[START]

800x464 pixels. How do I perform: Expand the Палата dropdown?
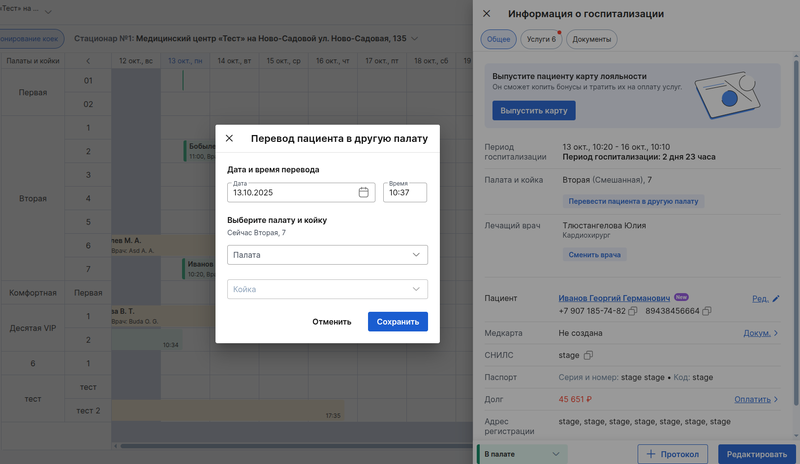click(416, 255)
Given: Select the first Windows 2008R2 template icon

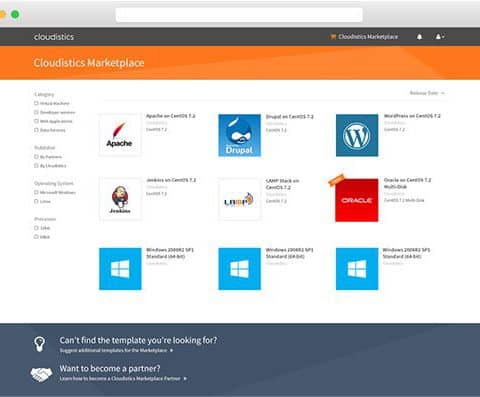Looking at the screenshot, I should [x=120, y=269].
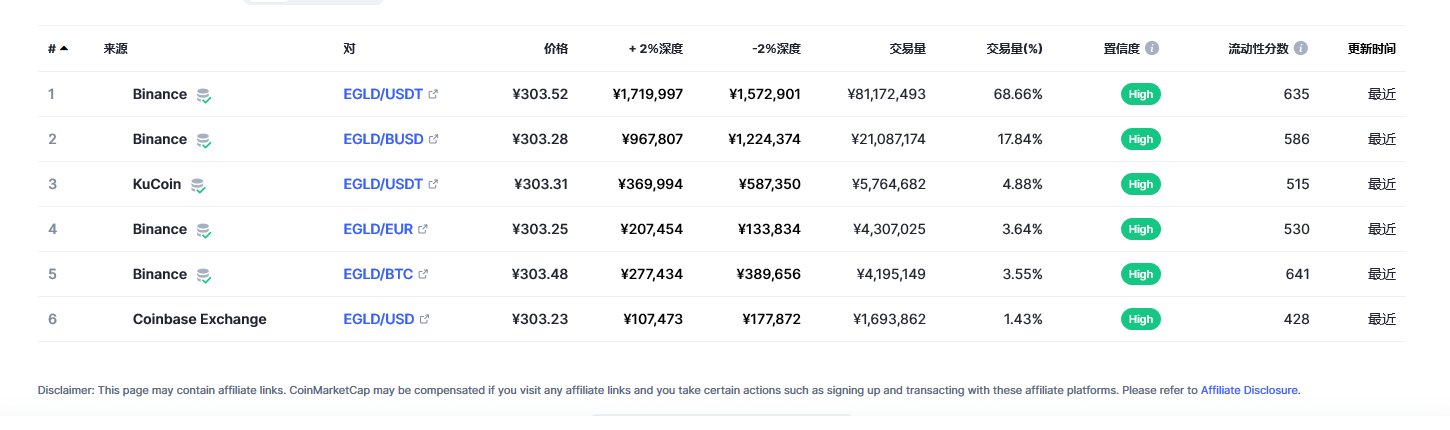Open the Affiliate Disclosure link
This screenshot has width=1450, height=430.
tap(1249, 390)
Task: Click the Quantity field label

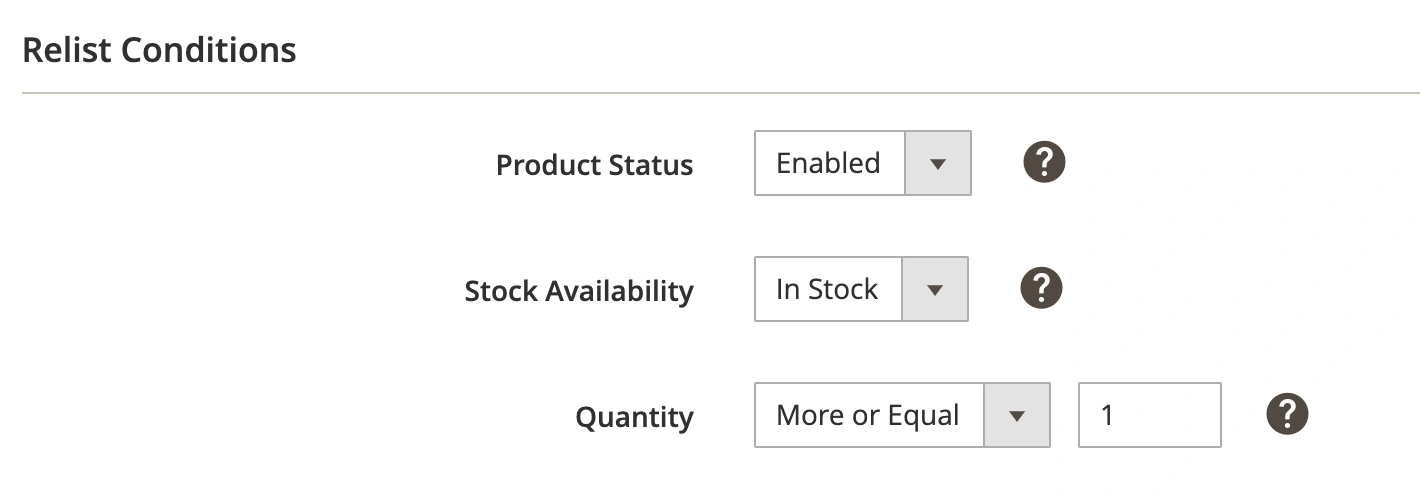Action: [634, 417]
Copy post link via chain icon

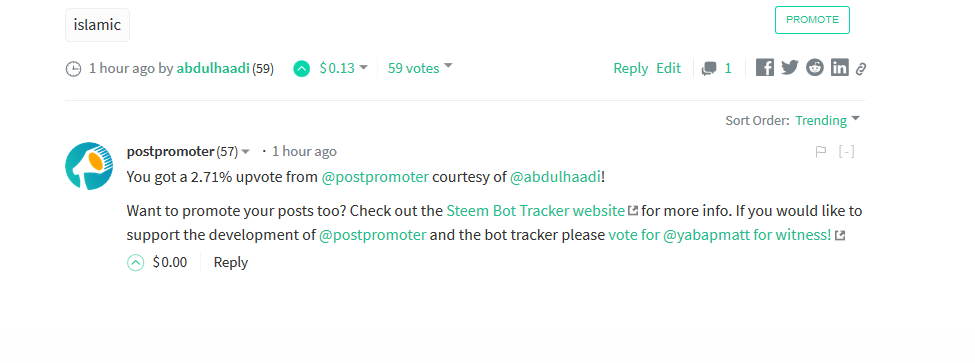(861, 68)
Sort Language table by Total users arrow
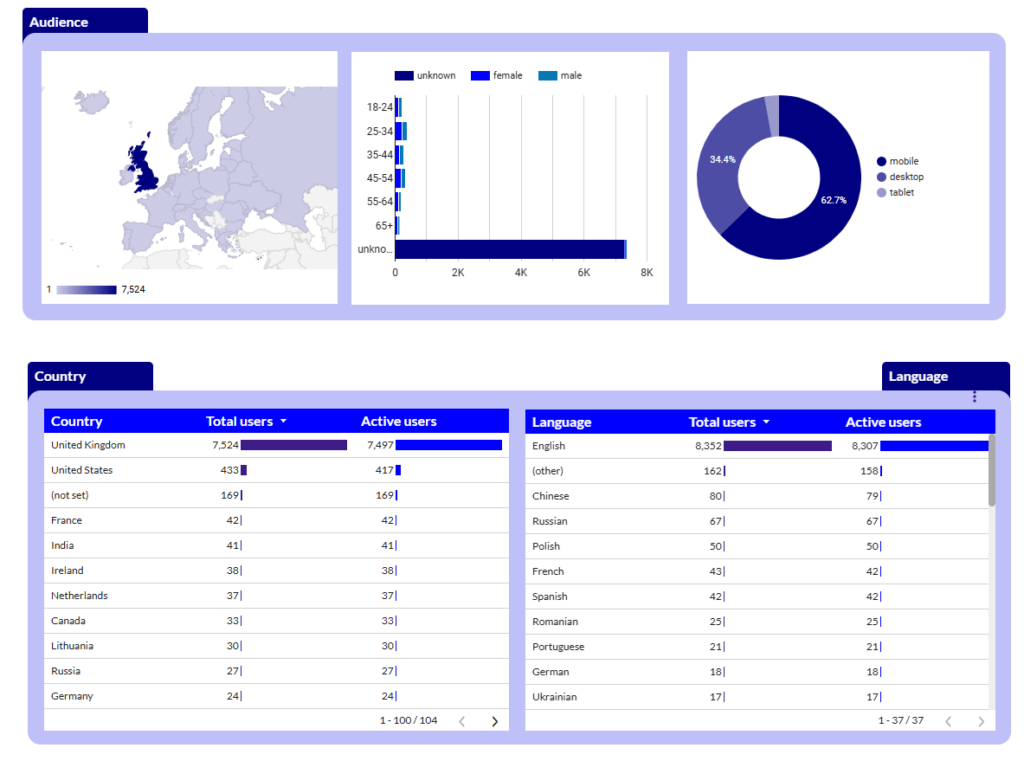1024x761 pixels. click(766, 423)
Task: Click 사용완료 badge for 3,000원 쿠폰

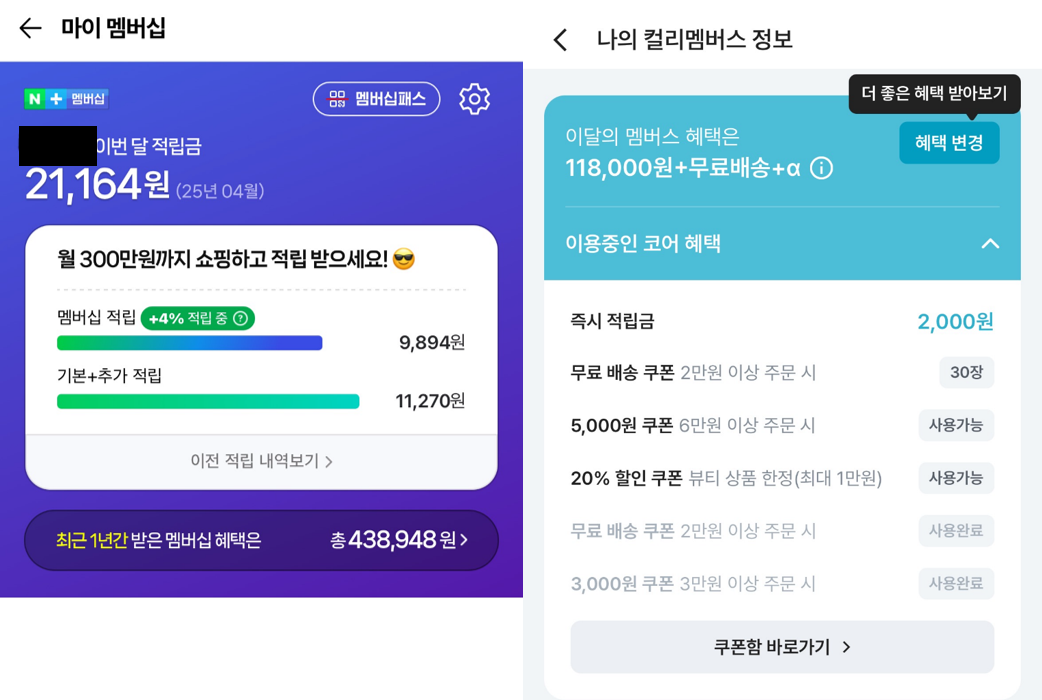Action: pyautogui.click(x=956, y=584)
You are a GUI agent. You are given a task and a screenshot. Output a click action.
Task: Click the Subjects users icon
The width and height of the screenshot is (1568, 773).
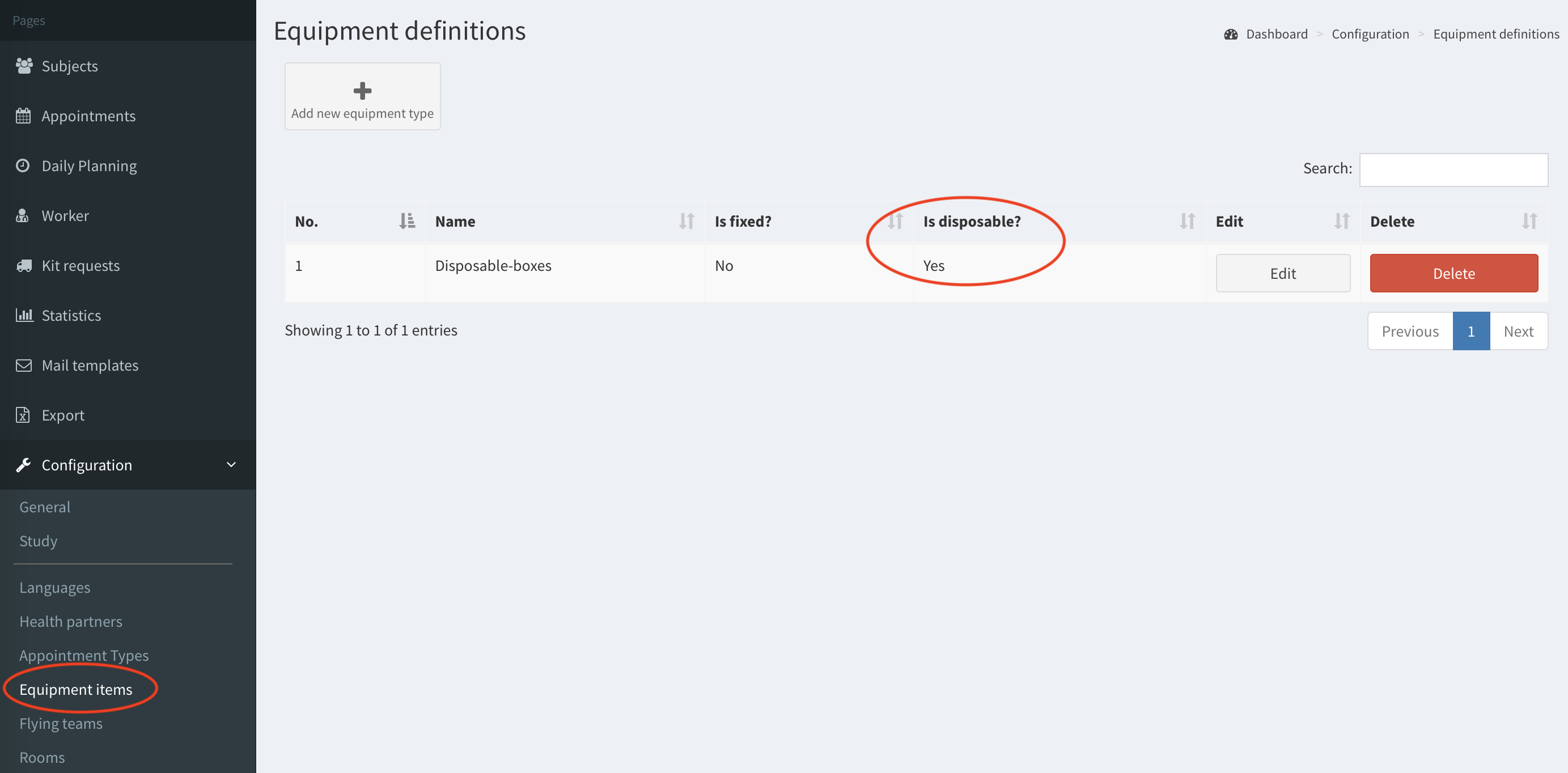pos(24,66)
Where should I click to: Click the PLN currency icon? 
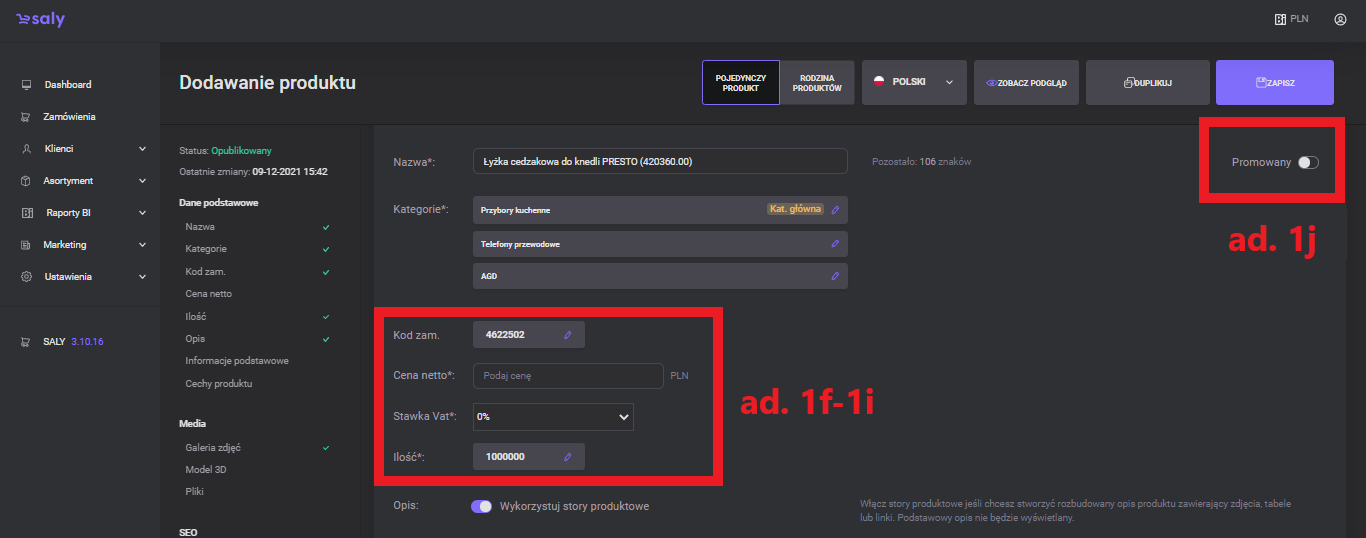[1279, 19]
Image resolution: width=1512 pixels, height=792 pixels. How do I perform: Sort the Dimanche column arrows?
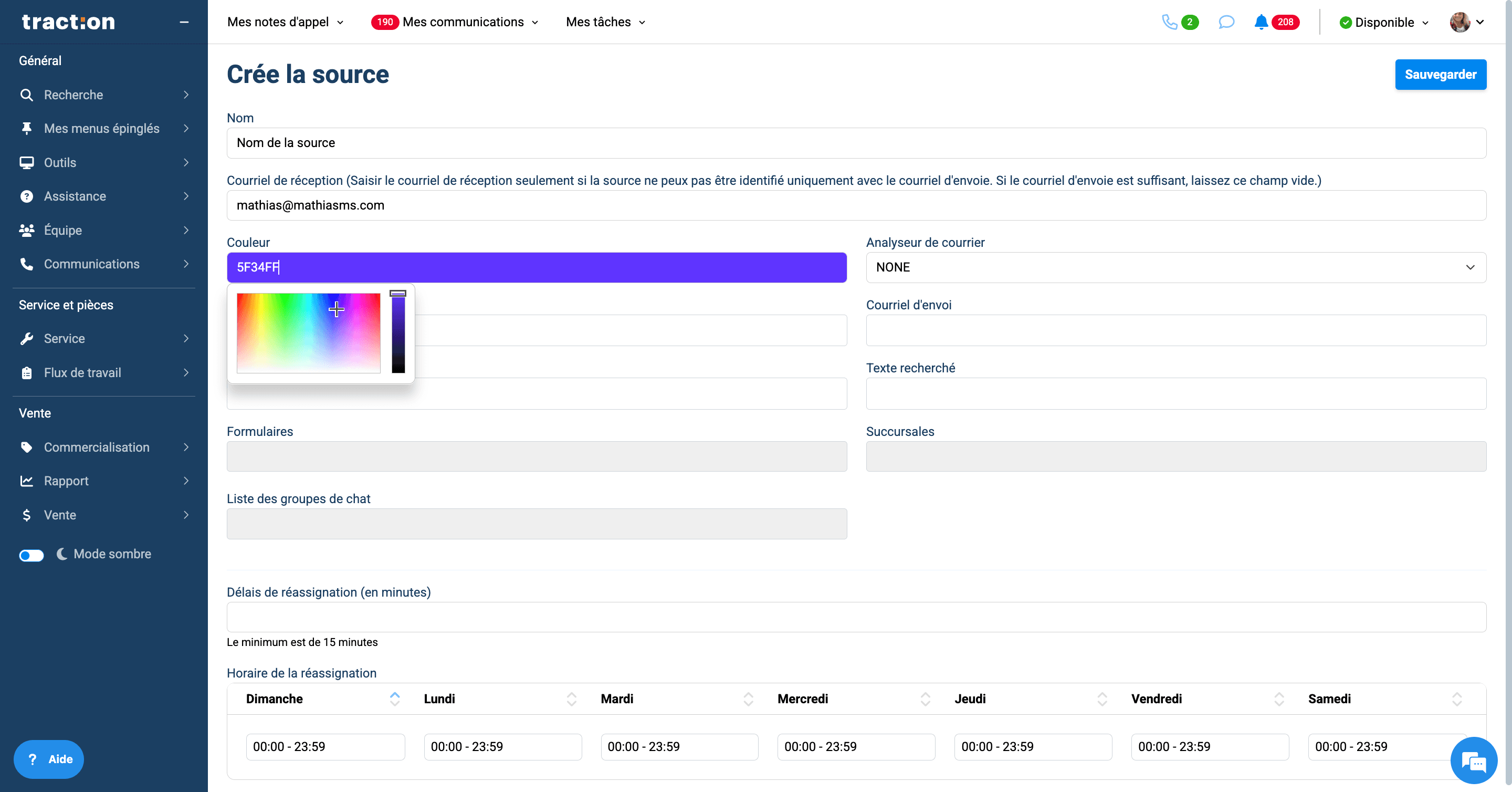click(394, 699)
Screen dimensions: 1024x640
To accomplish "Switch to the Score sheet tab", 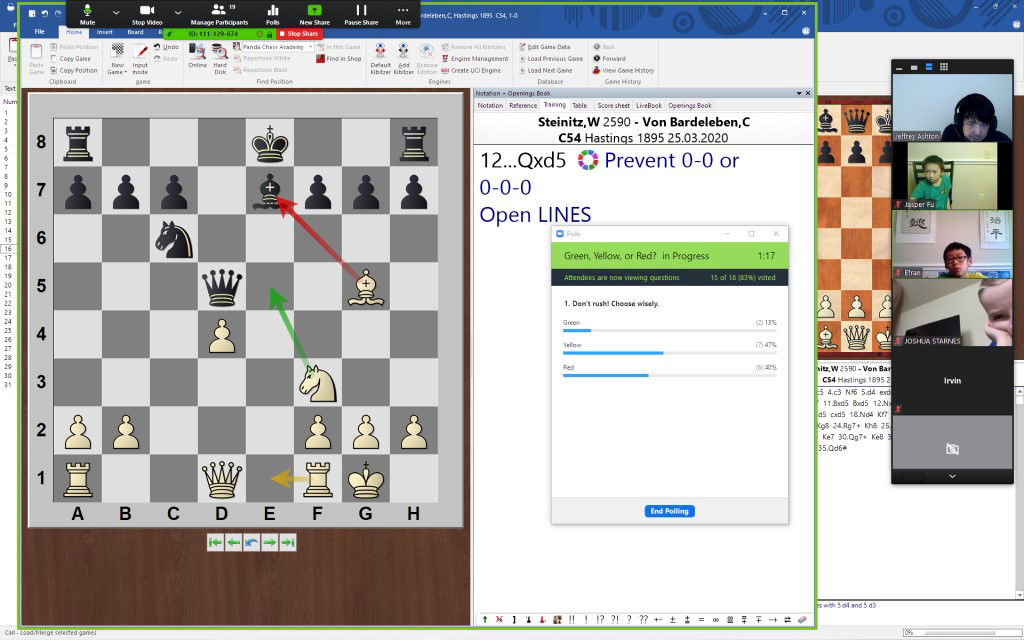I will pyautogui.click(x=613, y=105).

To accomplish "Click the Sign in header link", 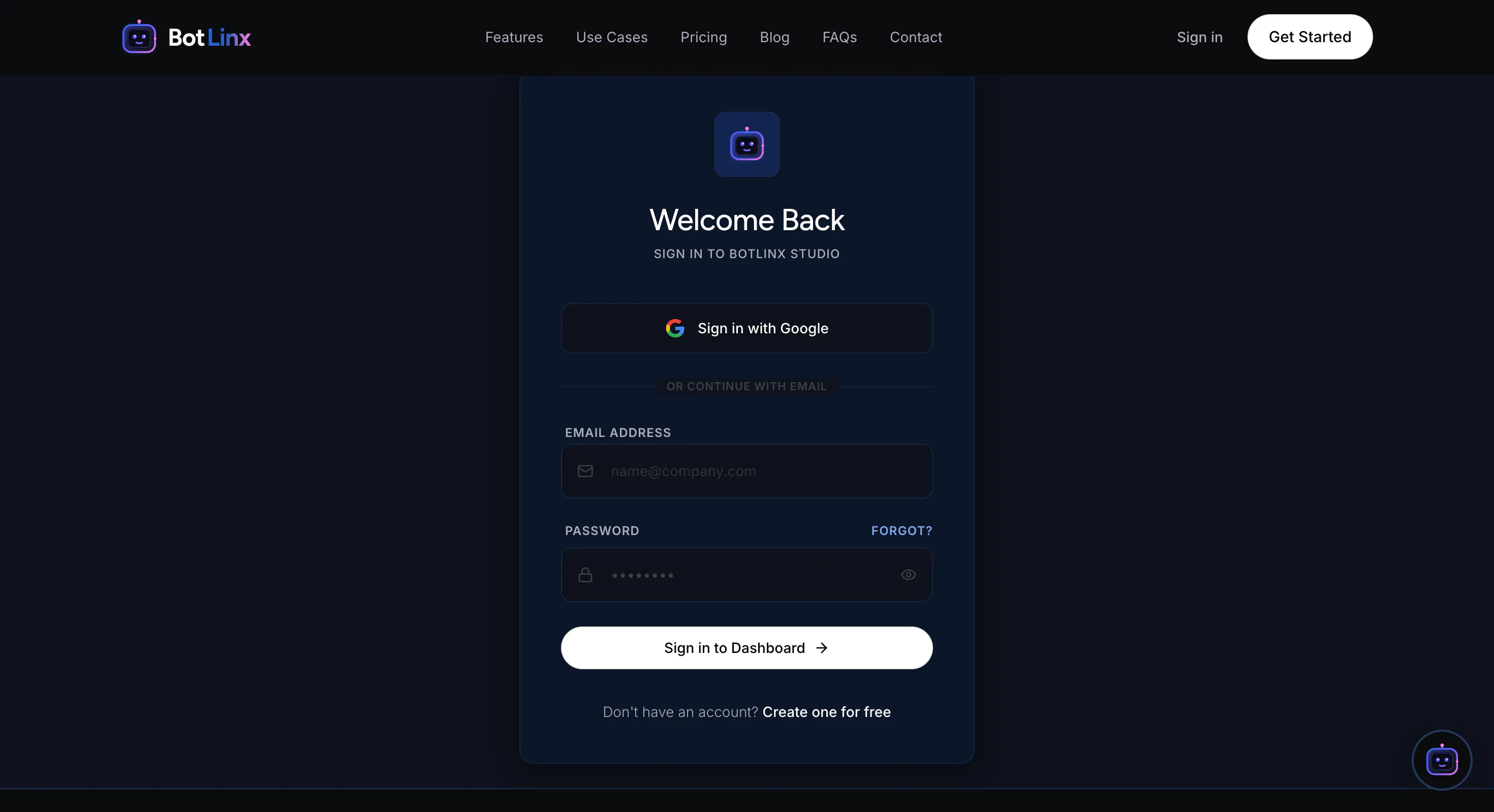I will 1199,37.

[END]

TASK BRIEF: Count the lines in the items above that contain the string "width", treating uppercase and lowercase as different, and reply with the number alone.

THE ANSWER: 3